======== Texte à lire ========

C’est ainsi qu’une situation nouvelle s’ouvre pour la CES. Dans le nouveau dispositif qui se met en place, celle-ci n’est plus qu’un groupe d’intérêts parmi d’autres. Ces autres sont principalement constitués par une série d’ONG qui couvre le champ du social au-delà des questions spécifiquement socio-professionnelles. Nous assistons donc au cours de cette opération à une redéfinition du « périmètre des affaires sociales dans un sens plus large que celui en vigueur dans le dialogue social »[73]. L’objectif de la Commission est bien entendu de trouver par cette large association d’acteurs sociaux une plus grande légitimité démocratique. Hélène Michel qualifie ce nouveau schéma de « néo-corporatisme sectoriel[74] » du fait de l’institutionnalisation de la représentation de secteurs différents de la vie sociale. Si l’Europe demeure dans le schéma néo corporatiste, la place de la CES en est considérablement changée. Cette institutionnalisation nouvelle inclut désormais tous les acteurs d’un secteur, aussi bien les organisations et associations de défense d’intérêts sociaux qu’économiques et met ainsi sur un même plan les représentants et défenseurs d’intérêts différents et mêmes opposés. Ainsi la CES se retrouve dans une situation où elle est mise en concurrence « avec des structures de coordination appelées ONG. Le syndicalisme comme mode légitime de représentations d’intérêts en dehors de la sphère du travail se trouve donc remis en cause »[75]
La CES n’apparaît plus que comme un lobby parmi d’autres, logique du lobbying défendue en tant que telle par le Livre vert d’ailleurs. Le système européen est désormais un « schéma triangulaire où la “société civile” complète le marché et le pouvoir politiques. Cette société civile s’exprimerait par une multitude d’associations et d’organisations réunies dans le partage d’une vision de “pluralisme communautaire” »[76]. Le pluralisme est assuré le grand nombre d’associations et organisations représentants une large diversité d’intérêts particuliers. Si Corinne Gobin nous parle de « démocratie de participation des notables »[77] Jean Leca pour sa part ose une analogie, « une sorte de modernisation des États généraux de la Monarchie française »[78].

======== Données fournies ========

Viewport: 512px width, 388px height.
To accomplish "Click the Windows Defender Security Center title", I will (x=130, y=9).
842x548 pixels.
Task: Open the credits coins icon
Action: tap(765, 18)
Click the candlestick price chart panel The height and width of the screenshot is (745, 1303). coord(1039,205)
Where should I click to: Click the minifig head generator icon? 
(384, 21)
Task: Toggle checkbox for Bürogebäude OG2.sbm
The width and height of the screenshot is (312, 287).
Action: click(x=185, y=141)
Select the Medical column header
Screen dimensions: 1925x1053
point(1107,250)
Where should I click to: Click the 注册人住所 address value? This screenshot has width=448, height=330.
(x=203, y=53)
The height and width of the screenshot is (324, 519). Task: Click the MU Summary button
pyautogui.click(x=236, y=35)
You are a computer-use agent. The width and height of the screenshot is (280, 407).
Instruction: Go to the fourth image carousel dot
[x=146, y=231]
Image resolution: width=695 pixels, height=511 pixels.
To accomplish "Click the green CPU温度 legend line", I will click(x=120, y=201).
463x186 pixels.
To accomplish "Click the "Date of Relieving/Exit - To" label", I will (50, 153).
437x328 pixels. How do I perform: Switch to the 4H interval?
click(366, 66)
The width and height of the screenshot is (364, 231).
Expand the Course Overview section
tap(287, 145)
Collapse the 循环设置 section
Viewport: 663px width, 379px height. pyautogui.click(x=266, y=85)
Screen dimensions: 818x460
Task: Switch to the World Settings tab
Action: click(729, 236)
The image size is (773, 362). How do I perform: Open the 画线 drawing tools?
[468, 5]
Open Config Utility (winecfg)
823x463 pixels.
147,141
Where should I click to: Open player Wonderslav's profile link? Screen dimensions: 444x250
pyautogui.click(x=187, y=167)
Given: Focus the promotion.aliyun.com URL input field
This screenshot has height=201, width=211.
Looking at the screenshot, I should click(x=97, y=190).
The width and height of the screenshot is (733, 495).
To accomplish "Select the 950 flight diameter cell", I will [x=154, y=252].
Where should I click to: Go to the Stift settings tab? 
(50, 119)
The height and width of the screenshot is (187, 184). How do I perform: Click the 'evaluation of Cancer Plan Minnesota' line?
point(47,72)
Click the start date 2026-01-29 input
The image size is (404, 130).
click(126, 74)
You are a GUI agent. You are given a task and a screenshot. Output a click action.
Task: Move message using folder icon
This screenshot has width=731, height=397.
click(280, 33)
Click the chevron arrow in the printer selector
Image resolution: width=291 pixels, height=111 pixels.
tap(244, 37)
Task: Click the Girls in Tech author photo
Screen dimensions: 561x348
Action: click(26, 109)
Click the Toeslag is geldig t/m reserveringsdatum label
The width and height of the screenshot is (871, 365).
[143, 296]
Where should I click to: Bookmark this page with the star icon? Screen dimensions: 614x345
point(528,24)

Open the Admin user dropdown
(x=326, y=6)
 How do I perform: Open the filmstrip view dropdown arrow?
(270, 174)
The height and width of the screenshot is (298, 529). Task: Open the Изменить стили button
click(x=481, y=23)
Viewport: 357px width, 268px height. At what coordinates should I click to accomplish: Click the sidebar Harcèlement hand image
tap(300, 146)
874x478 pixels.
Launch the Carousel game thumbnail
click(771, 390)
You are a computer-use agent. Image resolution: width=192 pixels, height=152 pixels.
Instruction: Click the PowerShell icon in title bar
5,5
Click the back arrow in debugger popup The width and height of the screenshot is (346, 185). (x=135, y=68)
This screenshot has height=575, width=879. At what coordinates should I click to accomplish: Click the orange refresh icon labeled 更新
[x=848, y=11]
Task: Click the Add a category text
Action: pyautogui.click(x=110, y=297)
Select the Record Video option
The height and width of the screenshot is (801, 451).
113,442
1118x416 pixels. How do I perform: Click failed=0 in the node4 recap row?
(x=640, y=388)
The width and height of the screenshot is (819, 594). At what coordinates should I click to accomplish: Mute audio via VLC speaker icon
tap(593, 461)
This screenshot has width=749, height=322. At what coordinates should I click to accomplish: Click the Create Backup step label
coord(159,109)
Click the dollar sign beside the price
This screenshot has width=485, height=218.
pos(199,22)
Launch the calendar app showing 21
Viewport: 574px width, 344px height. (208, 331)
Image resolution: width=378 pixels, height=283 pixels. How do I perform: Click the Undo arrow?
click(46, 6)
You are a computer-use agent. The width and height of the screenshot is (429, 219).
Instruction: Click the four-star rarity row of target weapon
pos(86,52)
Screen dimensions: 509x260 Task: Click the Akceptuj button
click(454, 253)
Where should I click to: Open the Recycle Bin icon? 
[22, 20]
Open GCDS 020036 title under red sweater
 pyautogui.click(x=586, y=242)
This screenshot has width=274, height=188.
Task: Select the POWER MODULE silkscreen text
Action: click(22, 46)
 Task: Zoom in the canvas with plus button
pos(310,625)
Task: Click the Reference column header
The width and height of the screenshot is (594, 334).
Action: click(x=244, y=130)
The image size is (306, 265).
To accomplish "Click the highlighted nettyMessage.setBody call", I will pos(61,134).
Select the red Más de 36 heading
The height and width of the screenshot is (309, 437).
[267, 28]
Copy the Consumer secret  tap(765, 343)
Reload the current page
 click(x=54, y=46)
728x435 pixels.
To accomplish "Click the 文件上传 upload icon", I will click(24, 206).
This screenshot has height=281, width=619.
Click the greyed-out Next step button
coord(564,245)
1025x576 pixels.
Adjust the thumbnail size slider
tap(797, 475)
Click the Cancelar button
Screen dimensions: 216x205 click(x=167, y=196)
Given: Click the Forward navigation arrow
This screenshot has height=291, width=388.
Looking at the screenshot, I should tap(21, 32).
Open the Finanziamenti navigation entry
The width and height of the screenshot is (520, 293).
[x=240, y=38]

========

Objectif de l'exercice: Recopiez intégralement, s'il vous plaît, le texte sur la CES, sans y changer un seul mot. Les enregistrements ne jouent aucun rôle dans cet exercice.

Réponse attendue:
C’est ainsi qu’une situation nouvelle s’ouvre pour la CES. Dans le nouveau dispositif qui se met en place, celle-ci n’est plus qu’un groupe d’intérêts parmi d’autres. Ces autres sont principalement constitués par une série d’ONG qui couvre le champ du social au-delà des questions spécifiquement socio-professionnelles. Nous assistons donc au cours de cette opération à une redéfinition du « périmètre des affaires sociales dans un sens plus large que celui en vigueur dans le dialogue social »[73]. L’objectif de la Commission est bien entendu de trouver par cette large association d’acteurs sociaux une plus grande légitimité démocratique. Hélène Michel qualifie ce nouveau schéma de « néo-corporatisme sectoriel[74] » du fait de l’institutionnalisation de la représentation de secteurs différents de la vie sociale. Si l’Europe demeure dans le schéma néo corporatiste, la place de la CES en est considérablement changée. Cette institutionnalisation nouvelle inclut désormais tous les acteurs d’un secteur, aussi bien les organisations et associations de défense d’intérêts sociaux qu’économiques et met ainsi sur un même plan les représentants et défenseurs d’intérêts différents et mêmes opposés. Ainsi la CES se retrouve dans une situation où elle est mise en concurrence « avec des structures de coordination appelées ONG. Le syndicalisme comme mode légitime de représentations d’intérêts en dehors de la sphère du travail se trouve donc remis en cause »[75]
La CES n’apparaît plus que comme un lobby parmi d’autres, logique du lobbying défendue en tant que telle par le Livre vert d’ailleurs. Le système européen est désormais un « schéma triangulaire où la “société civile” complète le marché et le pouvoir politiques. Cette société civile s’exprimerait par une multitude d’associations et d’organisations réunies dans le partage d’une vision de “pluralisme communautaire” »[76]. Le pluralisme est assuré le grand nombre d’associations et organisations représentants une large diversité d’intérêts particuliers. Si Corinne Gobin nous parle de « démocratie de participation des notables »[77] Jean Leca pour sa part ose une analogie, « une sorte de modernisation des États généraux de la Monarchie française »[78].